[RECORD SET]
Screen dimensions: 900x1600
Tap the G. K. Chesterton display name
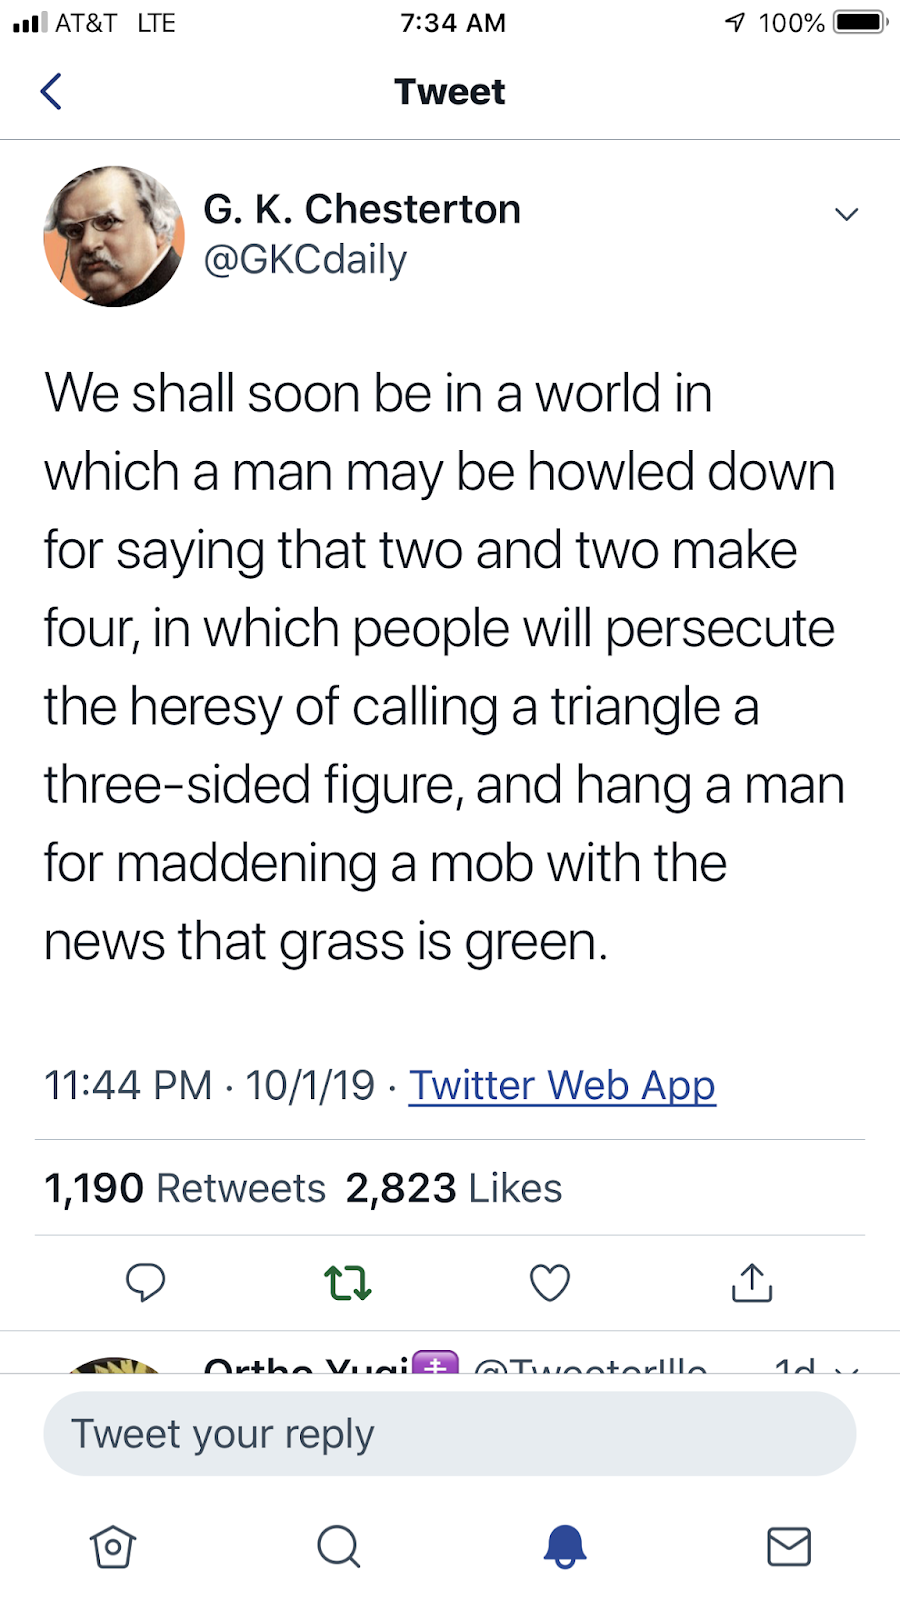(362, 210)
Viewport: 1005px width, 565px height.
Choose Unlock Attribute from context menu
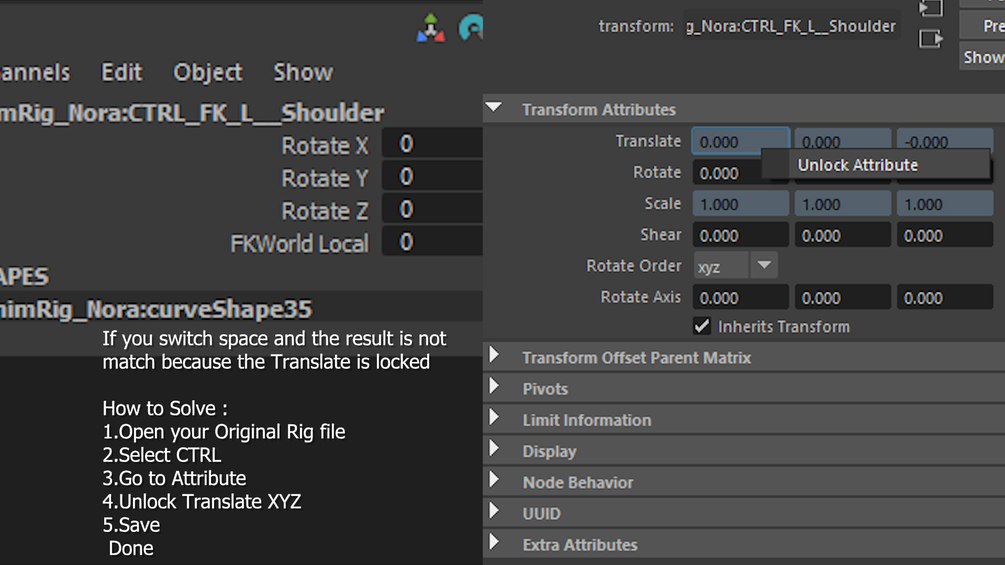click(x=857, y=165)
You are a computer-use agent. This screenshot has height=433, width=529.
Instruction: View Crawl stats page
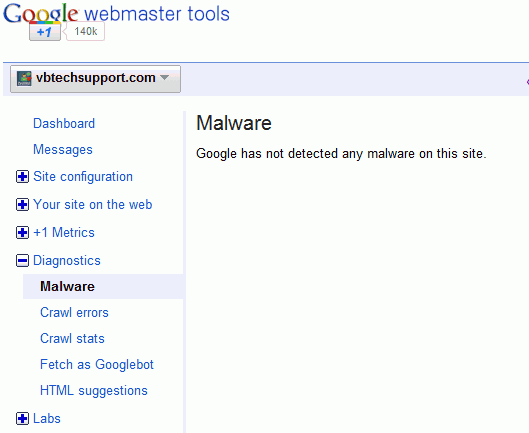click(72, 339)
[/RECORD SET]
*TASK PROMPT:*
Wherever a line in the records contains the word "width", copy that line.

*SOLUTION FOR THIS EXERCISE:*
Viewport: 1005px width, 565px height.
You are a computer-use agent. This screenshot has height=433, width=529.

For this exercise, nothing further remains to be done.